*** Excerpt provided ***

ADHD working memory is limited. EXTERNALIZE EVERYTHING:

- **Capture tools everywhere** - Notes app, physical notepad, voice memos
- **Written instructions** even for simple things
- **Checklists** for repeated tasks (even ones you've done 100 times)
- **Visual reminders** in the physical space where you'll need them

### Decision Fatigue

ADHD brains make thousands of micro-decisions that drain the battery:

**Pre-decide:**
- Same breakfast every day (or rotate 2-3 options)
- Outfit laid out night before
- Default schedule for types of tasks
- "If X, then Y" rules that don't require thinking

## The Doom Box Strategy

You have doom boxes. Admit it. Those piles of stuff you don't know what to do with.

*** End of Excerpt provided ***
*** Data ***

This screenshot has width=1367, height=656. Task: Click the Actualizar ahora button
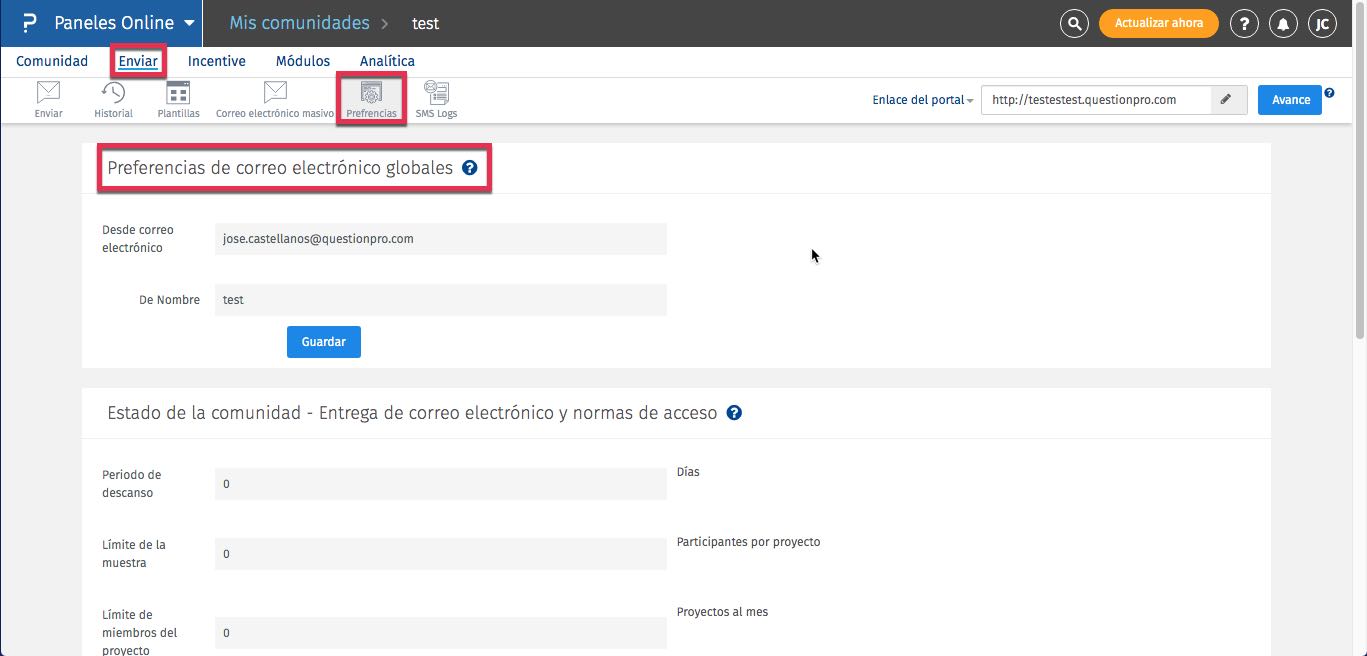(1159, 23)
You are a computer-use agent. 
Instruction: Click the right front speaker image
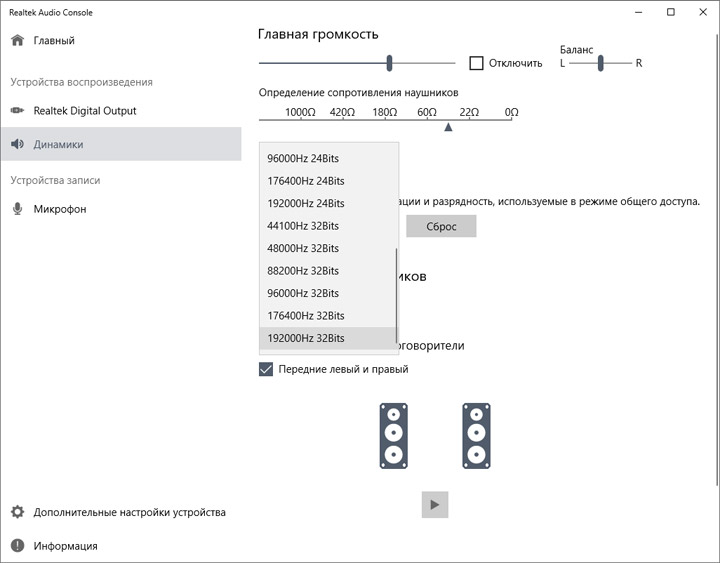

*** End of Data ***

§ Assignment
Using the excerpt on ADHD coping strategies, explain in one to three sentences why it recommends pre-deciding things like breakfast and outfits.

§ Result
The excerpt says ADHD brains make thousands of micro-decisions that drain the battery. Pre-deciding these choices avoids that drain. Examples include eating the same breakfast, laying out an outfit the night before, and following "If X, then Y" rules that don't require thinking.